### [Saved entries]
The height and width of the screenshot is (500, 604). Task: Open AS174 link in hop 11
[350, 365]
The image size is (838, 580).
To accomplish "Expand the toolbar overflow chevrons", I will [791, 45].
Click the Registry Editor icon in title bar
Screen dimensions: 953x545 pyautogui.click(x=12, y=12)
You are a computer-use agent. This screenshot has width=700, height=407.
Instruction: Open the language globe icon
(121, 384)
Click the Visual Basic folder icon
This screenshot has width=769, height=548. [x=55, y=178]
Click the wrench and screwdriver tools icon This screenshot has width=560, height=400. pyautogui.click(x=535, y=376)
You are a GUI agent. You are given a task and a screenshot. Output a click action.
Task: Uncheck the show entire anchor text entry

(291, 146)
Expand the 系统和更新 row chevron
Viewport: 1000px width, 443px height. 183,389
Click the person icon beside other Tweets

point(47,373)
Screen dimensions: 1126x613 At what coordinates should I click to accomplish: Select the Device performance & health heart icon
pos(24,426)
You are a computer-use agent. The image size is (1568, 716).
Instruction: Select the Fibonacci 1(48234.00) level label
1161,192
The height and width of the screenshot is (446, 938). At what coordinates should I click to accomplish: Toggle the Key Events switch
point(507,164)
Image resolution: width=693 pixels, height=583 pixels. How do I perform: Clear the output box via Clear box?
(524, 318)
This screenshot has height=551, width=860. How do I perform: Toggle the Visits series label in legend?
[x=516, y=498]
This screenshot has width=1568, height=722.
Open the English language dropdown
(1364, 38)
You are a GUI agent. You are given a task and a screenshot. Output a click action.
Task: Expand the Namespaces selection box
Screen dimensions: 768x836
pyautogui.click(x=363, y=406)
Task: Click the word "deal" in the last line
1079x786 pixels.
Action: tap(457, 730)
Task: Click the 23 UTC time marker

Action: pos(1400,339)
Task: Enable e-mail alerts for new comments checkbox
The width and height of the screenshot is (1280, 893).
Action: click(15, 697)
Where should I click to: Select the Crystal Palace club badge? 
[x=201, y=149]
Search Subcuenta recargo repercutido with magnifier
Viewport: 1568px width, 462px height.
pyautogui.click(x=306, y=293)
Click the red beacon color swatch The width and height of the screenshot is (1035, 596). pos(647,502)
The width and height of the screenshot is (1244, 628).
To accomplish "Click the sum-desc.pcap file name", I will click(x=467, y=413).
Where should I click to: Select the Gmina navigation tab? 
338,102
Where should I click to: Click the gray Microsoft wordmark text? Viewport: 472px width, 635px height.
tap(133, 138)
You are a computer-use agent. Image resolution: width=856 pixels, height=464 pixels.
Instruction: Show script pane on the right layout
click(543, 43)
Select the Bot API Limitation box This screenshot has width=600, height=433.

### [WORK ITEM]
Your answer must consist only of the lines from the one with "1079x786 pixels." through the final line of the entries, each retyped exactly.

### [ANSWER TO THIS TASK]
1079x786 pixels.
Action: tap(457, 730)
Task: Click the 23 UTC time marker

Action: pos(1400,339)
Task: Enable e-mail alerts for new comments checkbox
The width and height of the screenshot is (1280, 893).
Action: click(15, 697)
Where should I click to: Select the Crystal Palace club badge? 
[x=201, y=149]
Search Subcuenta recargo repercutido with magnifier
Viewport: 1568px width, 462px height.
pyautogui.click(x=306, y=293)
Click the red beacon color swatch The width and height of the screenshot is (1035, 596). pos(647,502)
The width and height of the screenshot is (1244, 628).
To accomplish "Click the sum-desc.pcap file name", I will click(x=467, y=413).
Where should I click to: Select the Gmina navigation tab? 
338,102
Where should I click to: Click the gray Microsoft wordmark text? Viewport: 472px width, 635px height.
tap(133, 138)
You are a computer-use agent. Image resolution: width=856 pixels, height=464 pixels.
Instruction: Show script pane on the right layout
click(543, 43)
Select the Bot API Limitation box This screenshot has width=600, height=433.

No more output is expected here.